# Synchronization to External Clock Signals¶

External clock signals provide a way for the system to synchronize sensor sampling and processing, as well as algorithm operations, to an external source. In general, this can improve the performance of inertial systems and algorithms by enhancing the time-relevancy measurement of the sensor output, via a highly accurate timestamp with micro-second resolution, or by enabling algorithm updates with information that is more timely.

By default the system is configured to synchronize to a 1 kHz signal; all that is required is to connect the signal to the OpenIMU device. However, to enable synchronization lock to an external 1 Hz signal (such as the GPS PPS signal) the user must configure the firmware to operate with a 1 Hz external clock by calling platformEnableGpsPps(TRUE); during system initialization.

## Connecting an External Clock¶

To synchronize the system to an external clock, the first step is to connect the signal to the appropriate pin for the device being used:

1. OpenIMU300ZI: Pin 2 serves as the clock input (OpenIMU300ZI Connector Pinout)
2. OpenIMU330BI: Pin J3 serves as the clock input (OpenIMU330BI Connector Pinout)
3. OpenIMU300RI: No pin available for synchronization to external clock

## Configuration Settings¶

The second step in synchronizing to an external clock signal is to configure the firmware to use the external signal connected to the external clock pint. As mentioned above, the system is automatically configured to use a 1 kHz. To connect and synchronize to a 1 Hz signal, the user must configure the firmware by calling platformEnableGpsPps(TRUE);. An ideal place to perform this task is during initialization of the user-generated algorithm, commonly executed in dataProcessingAndPresentation.c.
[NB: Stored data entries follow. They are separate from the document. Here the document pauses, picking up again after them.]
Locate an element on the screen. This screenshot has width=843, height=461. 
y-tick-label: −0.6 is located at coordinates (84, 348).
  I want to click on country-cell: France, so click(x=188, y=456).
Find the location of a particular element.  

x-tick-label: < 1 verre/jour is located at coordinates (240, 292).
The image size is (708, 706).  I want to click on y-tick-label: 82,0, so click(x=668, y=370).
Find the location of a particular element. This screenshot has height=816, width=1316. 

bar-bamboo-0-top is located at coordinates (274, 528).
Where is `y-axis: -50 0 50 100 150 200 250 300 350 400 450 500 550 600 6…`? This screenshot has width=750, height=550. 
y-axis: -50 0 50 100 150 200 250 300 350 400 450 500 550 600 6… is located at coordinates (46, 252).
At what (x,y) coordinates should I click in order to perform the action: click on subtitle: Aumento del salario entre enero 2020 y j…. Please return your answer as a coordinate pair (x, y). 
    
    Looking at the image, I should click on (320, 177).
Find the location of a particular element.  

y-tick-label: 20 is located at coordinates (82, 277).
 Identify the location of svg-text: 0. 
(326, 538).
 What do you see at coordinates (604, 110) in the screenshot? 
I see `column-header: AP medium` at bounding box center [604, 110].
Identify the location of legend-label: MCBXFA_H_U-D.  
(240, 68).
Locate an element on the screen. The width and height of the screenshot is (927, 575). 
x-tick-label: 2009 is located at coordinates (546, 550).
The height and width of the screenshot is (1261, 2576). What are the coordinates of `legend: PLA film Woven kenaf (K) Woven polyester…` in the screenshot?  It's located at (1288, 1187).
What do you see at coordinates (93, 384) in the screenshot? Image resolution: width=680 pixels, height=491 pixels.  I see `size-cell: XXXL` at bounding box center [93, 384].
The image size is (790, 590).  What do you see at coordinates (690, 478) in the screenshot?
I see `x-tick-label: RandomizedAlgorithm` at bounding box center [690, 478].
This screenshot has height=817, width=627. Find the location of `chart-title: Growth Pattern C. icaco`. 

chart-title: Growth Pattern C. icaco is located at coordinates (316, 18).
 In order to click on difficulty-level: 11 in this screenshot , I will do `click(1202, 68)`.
The following code snippet shows how the INS application initializes the system to synchronize to the 1 PPS signal:

// Next function is common for all platforms, but implementation of the methods inside is
// platform-dependent.  Call to this function is made from DataAcquisitionTask during the
// initialization phase.  All user algorithm and data structures should be initialized
// here, if used.
void initUserDataProcessingEngine()
{
InitUserAlgorithm();         // default implementation located in file user_algorithm.c
platformEnableGpsPps(TRUE);  // Init PPS sync engine
}


## Post-Synchronization Operations¶

Once the system is configured to synchronize to the expected input clock signal, there are a variety of functions available to take advantage of the synchronization. Two such functions are:

1. platformGetSolutionTstampAsDouble()
2. platformGetEstimatedITOW()

Additionally, users can take advantage of the PPS synchronization by monitoring for, and responding to, the PPS signal using the function platformGetPpsFlag(TRUE);, where TRUE indicates that the PPS flag is reset after reading.

The time delay between the PPS signal and the availability of the GPS data can be measured using the function getSystemTime(). This measurement can then be used to account for by the delay in the algorithm.